[Saved entries]
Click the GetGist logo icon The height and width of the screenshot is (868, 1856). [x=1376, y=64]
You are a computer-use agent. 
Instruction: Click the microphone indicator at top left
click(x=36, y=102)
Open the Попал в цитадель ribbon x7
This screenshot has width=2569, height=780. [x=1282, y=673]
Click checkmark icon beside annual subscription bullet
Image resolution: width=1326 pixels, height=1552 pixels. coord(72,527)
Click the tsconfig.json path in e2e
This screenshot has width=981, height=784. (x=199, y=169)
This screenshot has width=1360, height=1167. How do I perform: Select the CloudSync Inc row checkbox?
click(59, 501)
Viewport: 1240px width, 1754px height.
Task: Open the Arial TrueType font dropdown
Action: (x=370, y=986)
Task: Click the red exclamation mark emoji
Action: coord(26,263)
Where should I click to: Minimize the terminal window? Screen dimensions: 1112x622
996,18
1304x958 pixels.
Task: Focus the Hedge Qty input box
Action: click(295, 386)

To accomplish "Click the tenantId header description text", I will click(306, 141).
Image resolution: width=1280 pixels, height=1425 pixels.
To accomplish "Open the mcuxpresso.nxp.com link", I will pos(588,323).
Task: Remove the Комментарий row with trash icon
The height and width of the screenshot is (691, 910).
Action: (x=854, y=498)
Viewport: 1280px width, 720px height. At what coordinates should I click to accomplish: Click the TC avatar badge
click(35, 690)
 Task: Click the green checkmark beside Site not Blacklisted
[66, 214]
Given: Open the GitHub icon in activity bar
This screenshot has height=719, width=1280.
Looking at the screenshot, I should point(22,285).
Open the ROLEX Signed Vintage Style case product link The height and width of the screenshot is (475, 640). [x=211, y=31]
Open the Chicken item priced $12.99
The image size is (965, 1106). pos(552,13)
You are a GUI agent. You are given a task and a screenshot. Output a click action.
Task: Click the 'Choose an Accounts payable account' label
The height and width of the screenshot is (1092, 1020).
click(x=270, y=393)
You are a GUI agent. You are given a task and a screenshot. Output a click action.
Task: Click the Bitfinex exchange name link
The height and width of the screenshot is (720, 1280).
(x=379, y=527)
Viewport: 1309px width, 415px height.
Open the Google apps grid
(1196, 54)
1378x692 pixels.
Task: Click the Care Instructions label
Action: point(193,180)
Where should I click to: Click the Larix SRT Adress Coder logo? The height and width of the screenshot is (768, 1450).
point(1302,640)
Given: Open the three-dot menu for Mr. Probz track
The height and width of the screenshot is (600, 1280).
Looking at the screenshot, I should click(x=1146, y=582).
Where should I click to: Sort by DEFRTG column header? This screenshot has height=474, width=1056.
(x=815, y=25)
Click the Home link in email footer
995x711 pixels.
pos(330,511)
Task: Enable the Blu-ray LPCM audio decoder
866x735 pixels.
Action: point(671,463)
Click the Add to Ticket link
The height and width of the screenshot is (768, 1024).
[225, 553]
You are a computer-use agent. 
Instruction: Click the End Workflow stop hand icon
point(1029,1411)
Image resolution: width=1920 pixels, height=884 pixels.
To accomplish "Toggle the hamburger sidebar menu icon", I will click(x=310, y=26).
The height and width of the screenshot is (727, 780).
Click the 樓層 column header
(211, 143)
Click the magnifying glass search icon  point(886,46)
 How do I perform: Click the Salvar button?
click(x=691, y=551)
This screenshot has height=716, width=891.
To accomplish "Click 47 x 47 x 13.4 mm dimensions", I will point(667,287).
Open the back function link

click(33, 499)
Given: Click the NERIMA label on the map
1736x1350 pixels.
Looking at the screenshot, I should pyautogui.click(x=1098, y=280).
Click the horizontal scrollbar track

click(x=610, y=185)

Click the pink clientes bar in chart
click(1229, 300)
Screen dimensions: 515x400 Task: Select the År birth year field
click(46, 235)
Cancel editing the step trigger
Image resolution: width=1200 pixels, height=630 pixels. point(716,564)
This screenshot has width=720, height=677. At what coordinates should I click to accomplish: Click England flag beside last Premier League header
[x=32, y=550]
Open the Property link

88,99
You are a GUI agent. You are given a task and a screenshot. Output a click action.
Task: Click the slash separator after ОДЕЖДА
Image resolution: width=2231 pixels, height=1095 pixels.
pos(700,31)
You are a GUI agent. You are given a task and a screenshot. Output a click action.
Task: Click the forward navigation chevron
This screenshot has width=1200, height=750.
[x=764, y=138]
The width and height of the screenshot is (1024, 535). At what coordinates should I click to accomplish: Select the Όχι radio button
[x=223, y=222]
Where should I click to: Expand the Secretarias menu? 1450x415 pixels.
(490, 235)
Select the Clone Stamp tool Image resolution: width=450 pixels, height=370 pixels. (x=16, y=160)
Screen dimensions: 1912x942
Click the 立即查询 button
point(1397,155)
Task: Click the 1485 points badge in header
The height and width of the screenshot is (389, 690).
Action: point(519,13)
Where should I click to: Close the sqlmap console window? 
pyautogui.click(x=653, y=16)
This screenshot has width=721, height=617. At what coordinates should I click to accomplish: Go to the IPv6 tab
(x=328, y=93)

• Work task
Copy each entry above exactly, character for character.

• Final answer
Click the GetGist logo icon The height and width of the screenshot is (868, 1856). [x=1376, y=64]
You are a computer-use agent. 
Instruction: Click the microphone indicator at top left
click(x=36, y=102)
Open the Попал в цитадель ribbon x7
This screenshot has width=2569, height=780. [x=1282, y=673]
Click checkmark icon beside annual subscription bullet
Image resolution: width=1326 pixels, height=1552 pixels. coord(72,527)
Click the tsconfig.json path in e2e
This screenshot has width=981, height=784. (x=199, y=169)
This screenshot has width=1360, height=1167. How do I perform: Select the CloudSync Inc row checkbox?
click(59, 501)
Viewport: 1240px width, 1754px height.
Task: Open the Arial TrueType font dropdown
Action: (x=370, y=986)
Task: Click the red exclamation mark emoji
Action: coord(26,263)
Where should I click to: Minimize the terminal window? Screen dimensions: 1112x622
996,18
1304x958 pixels.
Task: Focus the Hedge Qty input box
Action: click(295, 386)

To accomplish "Click the tenantId header description text", I will click(306, 141).
Image resolution: width=1280 pixels, height=1425 pixels.
To accomplish "Open the mcuxpresso.nxp.com link", I will pos(588,323).
Task: Remove the Комментарий row with trash icon
The height and width of the screenshot is (691, 910).
Action: (x=854, y=498)
Viewport: 1280px width, 720px height. At what coordinates should I click to accomplish: Click the TC avatar badge
click(35, 690)
 Task: Click the green checkmark beside Site not Blacklisted
[66, 214]
Given: Open the GitHub icon in activity bar
This screenshot has height=719, width=1280.
Looking at the screenshot, I should point(22,285).
Open the ROLEX Signed Vintage Style case product link The height and width of the screenshot is (475, 640). [x=211, y=31]
Open the Chicken item priced $12.99
The image size is (965, 1106). pos(552,13)
You are a GUI agent. You are given a task and a screenshot. Output a click action.
Task: Click the 'Choose an Accounts payable account' label
The height and width of the screenshot is (1092, 1020).
click(x=270, y=393)
You are a GUI agent. You are given a task and a screenshot. Output a click action.
Task: Click the Bitfinex exchange name link
The height and width of the screenshot is (720, 1280).
(x=379, y=527)
Viewport: 1309px width, 415px height.
Open the Google apps grid
(1196, 54)
1378x692 pixels.
Task: Click the Care Instructions label
Action: point(193,180)
Where should I click to: Click the Larix SRT Adress Coder logo? The height and width of the screenshot is (768, 1450).
point(1302,640)
Given: Open the three-dot menu for Mr. Probz track
The height and width of the screenshot is (600, 1280).
Looking at the screenshot, I should click(x=1146, y=582).
Where should I click to: Sort by DEFRTG column header? This screenshot has height=474, width=1056.
(x=815, y=25)
Click the Home link in email footer
995x711 pixels.
pos(330,511)
Task: Enable the Blu-ray LPCM audio decoder
866x735 pixels.
Action: point(671,463)
Click the Add to Ticket link
The height and width of the screenshot is (768, 1024).
[225, 553]
You are a computer-use agent. 
Instruction: Click the End Workflow stop hand icon
point(1029,1411)
Image resolution: width=1920 pixels, height=884 pixels.
To accomplish "Toggle the hamburger sidebar menu icon", I will click(x=310, y=26).
The height and width of the screenshot is (727, 780).
Click the 樓層 column header
(211, 143)
Click the magnifying glass search icon  point(886,46)
 How do I perform: Click the Salvar button?
click(x=691, y=551)
This screenshot has height=716, width=891.
To accomplish "Click 47 x 47 x 13.4 mm dimensions", I will point(667,287).
Open the back function link

click(33, 499)
Given: Click the NERIMA label on the map
1736x1350 pixels.
Looking at the screenshot, I should pyautogui.click(x=1098, y=280).
Click the horizontal scrollbar track

click(x=610, y=185)

Click the pink clientes bar in chart
click(1229, 300)
Screen dimensions: 515x400 Task: Select the År birth year field
click(46, 235)
Cancel editing the step trigger
Image resolution: width=1200 pixels, height=630 pixels. point(716,564)
This screenshot has width=720, height=677. At what coordinates should I click to accomplish: Click England flag beside last Premier League header
[x=32, y=550]
Open the Property link

88,99
You are a GUI agent. You are given a task and a screenshot. Output a click action.
Task: Click the slash separator after ОДЕЖДА
Image resolution: width=2231 pixels, height=1095 pixels.
pos(700,31)
You are a GUI agent. You are given a task and a screenshot. Output a click action.
Task: Click the forward navigation chevron
This screenshot has width=1200, height=750.
[x=764, y=138]
The width and height of the screenshot is (1024, 535). At what coordinates should I click to accomplish: Select the Όχι radio button
[x=223, y=222]
Where should I click to: Expand the Secretarias menu? 1450x415 pixels.
(490, 235)
Select the Clone Stamp tool Image resolution: width=450 pixels, height=370 pixels. (x=16, y=160)
Screen dimensions: 1912x942
Click the 立即查询 button
point(1397,155)
Task: Click the 1485 points badge in header
The height and width of the screenshot is (389, 690).
Action: point(519,13)
Where should I click to: Close the sqlmap console window? 
pyautogui.click(x=653, y=16)
This screenshot has width=721, height=617. At what coordinates should I click to accomplish: Go to the IPv6 tab
(x=328, y=93)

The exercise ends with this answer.